A CEM class allows you to create a single configuration template for multiple CEM pseudowires.


Note The CEM parameters at the local and remote ends of a CEM circuit must match; otherwise, the pseudowire between the local and remote PE routers will not come up.


Follow these steps to configure a CEM class:

SUMMARY STEPS

1. enable

2. configure terminal

3. class cem classname

4. payload-size size

5. dejitter-buffer size

6. idle-pattern {pattern | length pattern1 [pattern2]}

7. exit

8. interface cem slot/subslot/port

9. no ip address

10. cem slot/subslot/port

11. cem group-number

12. xconnect peer-ip-address vc-id {encapsulation {l2tpv3 [manual] | mpls [manual]} | pw-class pw-class-name} [pw-class pw-class-name] [sequencing {transmit | receive | both}]

13. exit

14. exit

DETAILED STEPS

 
Command
Purpose

Step 1 

enable

Example:

Router> enable

Enables privileged EXEC mode.

Enter your password if prompted.

Step 2 

configure terminal

Example:

Router# configure terminal

Enters global configuration mode.

Step 3 

class cem class-name

Example:

Router(config)# class cem mycemclass

Creates a new CEM class

Step 4 

payload-size size

dejitter-buffer size

idle-pattern {pattern | length pattern1 [pattern2]}

Example:

Router(config-cem-class)# payload-size 512

dejitter-buffer 10

idle-pattern 0x55

Enter the configuration commands common to the CEM class. This example specifies a sample rate, payload size, dejitter buffer, and idle pattern.

Step 5 

exit

Example:

Router(config-cem-class)# exit

Returns to global configuration mode.

Step 6 

interface cem slot/subslot/port

no ip address

cem id

xconnect peer-router-id vcid encapsulation mpls | pw-class pw-class-name

Example:

Router(config)# interface cem 0/0/0

Router(config-if)# no ip address

Router(config-if)# cem 0

Router(config-if-cem)# xconnect 10.10.10.10 200 encapsulation mpls

Configures the CEM interface for use with the new CEM class.

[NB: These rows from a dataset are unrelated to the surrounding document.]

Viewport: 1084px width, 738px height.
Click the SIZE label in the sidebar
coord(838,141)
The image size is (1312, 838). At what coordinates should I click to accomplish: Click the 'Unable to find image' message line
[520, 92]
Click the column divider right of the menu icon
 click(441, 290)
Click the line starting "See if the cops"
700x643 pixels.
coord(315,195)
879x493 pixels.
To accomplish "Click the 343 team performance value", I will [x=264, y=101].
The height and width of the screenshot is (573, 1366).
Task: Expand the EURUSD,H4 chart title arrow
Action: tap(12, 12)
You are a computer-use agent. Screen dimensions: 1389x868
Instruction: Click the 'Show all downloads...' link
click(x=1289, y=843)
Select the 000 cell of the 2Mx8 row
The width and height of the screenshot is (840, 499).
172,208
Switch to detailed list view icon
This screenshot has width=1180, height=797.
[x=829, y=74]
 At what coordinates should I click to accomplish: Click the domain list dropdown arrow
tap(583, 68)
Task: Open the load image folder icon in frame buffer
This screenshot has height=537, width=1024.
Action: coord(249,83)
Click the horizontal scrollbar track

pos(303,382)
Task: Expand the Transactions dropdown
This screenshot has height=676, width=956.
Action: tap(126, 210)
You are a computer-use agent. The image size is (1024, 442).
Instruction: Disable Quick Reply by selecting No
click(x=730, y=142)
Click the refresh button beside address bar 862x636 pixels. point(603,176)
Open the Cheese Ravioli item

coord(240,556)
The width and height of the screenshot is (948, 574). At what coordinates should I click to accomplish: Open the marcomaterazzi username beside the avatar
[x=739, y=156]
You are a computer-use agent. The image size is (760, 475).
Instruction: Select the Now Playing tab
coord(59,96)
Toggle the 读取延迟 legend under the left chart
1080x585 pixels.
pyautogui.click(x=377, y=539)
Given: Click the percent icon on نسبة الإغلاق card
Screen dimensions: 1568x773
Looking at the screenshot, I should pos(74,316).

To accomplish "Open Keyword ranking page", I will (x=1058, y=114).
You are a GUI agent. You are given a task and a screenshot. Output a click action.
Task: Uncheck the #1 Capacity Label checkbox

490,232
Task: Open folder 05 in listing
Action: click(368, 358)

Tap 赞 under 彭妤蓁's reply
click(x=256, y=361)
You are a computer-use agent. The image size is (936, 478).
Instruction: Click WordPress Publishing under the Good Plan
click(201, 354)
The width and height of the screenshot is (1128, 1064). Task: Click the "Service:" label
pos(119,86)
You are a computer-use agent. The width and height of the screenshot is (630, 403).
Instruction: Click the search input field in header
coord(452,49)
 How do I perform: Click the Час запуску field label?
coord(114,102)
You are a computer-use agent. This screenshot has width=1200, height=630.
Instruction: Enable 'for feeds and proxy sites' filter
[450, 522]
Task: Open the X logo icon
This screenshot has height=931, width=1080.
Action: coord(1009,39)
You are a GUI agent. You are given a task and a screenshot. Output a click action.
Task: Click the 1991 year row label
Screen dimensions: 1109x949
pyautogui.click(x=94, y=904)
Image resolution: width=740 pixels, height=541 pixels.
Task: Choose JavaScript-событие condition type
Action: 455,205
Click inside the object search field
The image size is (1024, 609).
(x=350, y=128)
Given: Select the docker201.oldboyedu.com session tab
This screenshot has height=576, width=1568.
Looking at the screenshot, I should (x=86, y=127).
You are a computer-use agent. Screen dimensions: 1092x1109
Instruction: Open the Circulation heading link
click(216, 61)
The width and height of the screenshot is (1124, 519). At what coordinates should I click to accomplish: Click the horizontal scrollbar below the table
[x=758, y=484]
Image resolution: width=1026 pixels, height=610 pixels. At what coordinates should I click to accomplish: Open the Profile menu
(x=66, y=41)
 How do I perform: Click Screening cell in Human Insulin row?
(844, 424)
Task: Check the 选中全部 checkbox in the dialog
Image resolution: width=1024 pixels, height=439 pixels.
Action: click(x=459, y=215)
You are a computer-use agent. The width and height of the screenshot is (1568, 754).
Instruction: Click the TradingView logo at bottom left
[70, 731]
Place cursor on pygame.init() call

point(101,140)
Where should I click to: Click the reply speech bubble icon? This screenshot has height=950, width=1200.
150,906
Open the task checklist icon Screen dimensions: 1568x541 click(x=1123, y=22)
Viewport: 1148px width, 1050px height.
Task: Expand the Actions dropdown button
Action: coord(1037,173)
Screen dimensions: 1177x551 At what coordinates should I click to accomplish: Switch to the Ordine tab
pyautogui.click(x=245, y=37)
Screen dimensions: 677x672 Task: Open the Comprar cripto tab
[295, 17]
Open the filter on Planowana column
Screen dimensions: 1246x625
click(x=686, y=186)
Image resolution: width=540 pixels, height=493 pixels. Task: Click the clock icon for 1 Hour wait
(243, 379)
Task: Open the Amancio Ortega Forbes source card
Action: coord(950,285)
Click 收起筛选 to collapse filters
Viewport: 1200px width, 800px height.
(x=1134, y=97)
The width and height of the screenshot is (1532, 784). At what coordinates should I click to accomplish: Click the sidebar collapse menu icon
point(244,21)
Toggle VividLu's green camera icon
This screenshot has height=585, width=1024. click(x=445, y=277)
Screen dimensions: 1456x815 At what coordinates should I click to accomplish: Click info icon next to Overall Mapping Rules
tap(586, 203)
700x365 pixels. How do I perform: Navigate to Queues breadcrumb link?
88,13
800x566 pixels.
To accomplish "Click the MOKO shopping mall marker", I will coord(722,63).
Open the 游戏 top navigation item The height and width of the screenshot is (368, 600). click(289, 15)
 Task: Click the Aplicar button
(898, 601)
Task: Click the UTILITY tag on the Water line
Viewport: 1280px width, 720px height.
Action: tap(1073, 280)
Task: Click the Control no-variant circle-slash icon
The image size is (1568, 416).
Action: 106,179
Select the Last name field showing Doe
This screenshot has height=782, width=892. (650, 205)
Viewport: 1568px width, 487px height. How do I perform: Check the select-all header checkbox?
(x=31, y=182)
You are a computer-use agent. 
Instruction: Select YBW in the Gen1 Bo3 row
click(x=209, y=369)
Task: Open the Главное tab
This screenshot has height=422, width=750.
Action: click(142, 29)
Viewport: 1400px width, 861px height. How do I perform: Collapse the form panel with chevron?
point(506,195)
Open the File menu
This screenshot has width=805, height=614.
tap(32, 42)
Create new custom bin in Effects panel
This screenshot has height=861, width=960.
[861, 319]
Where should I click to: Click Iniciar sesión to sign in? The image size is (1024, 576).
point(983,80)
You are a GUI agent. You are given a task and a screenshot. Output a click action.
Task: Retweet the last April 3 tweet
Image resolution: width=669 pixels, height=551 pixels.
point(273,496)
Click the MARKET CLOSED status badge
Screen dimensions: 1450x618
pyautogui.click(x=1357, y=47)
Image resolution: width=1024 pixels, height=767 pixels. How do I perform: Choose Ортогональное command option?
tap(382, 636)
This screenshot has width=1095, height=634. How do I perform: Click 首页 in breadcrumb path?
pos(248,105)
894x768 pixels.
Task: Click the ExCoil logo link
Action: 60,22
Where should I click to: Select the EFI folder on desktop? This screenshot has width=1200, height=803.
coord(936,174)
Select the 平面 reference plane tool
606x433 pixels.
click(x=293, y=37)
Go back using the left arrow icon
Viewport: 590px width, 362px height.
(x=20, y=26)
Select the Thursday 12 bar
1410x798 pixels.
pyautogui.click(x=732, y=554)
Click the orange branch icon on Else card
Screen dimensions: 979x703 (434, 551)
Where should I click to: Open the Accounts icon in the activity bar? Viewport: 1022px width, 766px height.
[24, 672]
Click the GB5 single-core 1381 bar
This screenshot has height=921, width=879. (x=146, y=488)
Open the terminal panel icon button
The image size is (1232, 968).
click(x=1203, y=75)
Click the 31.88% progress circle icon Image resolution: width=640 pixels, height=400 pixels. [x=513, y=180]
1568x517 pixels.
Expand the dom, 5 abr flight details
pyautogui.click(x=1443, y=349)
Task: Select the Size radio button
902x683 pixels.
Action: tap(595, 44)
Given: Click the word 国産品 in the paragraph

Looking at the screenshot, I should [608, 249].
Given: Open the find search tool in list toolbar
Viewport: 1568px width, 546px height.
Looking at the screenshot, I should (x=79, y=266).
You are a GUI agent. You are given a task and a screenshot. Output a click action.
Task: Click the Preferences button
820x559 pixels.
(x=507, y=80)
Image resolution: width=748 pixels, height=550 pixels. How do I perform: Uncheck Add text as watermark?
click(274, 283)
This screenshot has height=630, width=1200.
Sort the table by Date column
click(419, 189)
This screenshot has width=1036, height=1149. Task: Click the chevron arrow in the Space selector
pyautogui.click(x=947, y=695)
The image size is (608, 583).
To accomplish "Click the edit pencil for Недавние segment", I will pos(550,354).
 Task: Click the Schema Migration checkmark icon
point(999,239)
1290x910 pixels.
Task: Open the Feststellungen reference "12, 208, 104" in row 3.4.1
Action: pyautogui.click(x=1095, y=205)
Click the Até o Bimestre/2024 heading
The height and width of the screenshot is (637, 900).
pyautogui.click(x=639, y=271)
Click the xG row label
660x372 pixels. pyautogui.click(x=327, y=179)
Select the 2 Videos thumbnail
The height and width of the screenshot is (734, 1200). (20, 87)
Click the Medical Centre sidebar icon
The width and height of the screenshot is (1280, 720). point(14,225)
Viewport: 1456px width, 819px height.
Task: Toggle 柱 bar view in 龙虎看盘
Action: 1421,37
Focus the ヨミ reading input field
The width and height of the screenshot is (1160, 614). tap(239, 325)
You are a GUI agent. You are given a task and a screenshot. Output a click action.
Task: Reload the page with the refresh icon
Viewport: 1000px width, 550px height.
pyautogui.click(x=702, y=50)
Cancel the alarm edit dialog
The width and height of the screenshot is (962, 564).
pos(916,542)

Note The use of the xconnect command can vary depending on the type of pseudowire you are configuring.

Step 7 

exit

Example:

Router(config-if-cem)# exit

Router(config-if)#

Exits the CEM interface.

Step 8 

exit

Example:
Router(config)# exit

Router#

Exits configuration mode.

Configuring CEM Parameters

The following sections describe the parameters you can configure for CEM circuits.

Configuring Payload Size

Setting the Dejitter Buffer Size

Setting an Idle Pattern

Enabling Dummy Mode

Setting a Dummy Pattern

Shutting Down a CEM Channel


Note The CEM parameters at the local and remote ends of a CEM circuit must match; otherwise, the pseudowire between the local and remote PE routers will not come up.


Configuring Payload Size

To specify the number of bytes encapsulated into a single IP packet, use the payload-size command. The size argument specifies the number of bytes in the payload of each packet. The range is from 32 to 1312 bytes.

Default payload sizes for an unstructured CEM channel are as follows:

E1 = 256 bytes

T1 = 192 bytes

DS0 = 32 bytes

Default payload sizes for a structured CEM channel depend on the number of time slots that constitute the channel. Payload size (L in bytes), number of time slots (N), and packetization delay (D in milliseconds) have the following relationship: L = 8 x N x D. The default payload size is selected in such a way that the packetization delay is always 1 millisecond. For example, a structured CEM channel of 16xDS0 has a default payload size of 128 bytes.

The payload size must be an integer of the multiple of the number of time slots for structured CEM channels.


Note Payload size configuration is optional.


Setting the Dejitter Buffer Size

To specify the size of the dejitter buffer used to compensate for the network filter, use the dejitter-buffer size command. The configured dejitter buffer size is converted from milliseconds to packets and rounded up to the next integral number of packets. Use the size argument to specify the size of the buffer, in milliseconds. The range is from 1 to 500 ms; the default is 5 ms.

Setting an Idle Pattern

To specify an idle pattern, use the idle-pattern command. The payload of each lost CESoPSN data packet must be replaced with the equivalent amount of the replacement data. The range is from 0x0 to 0xFF; the default idle pattern is 0xFF.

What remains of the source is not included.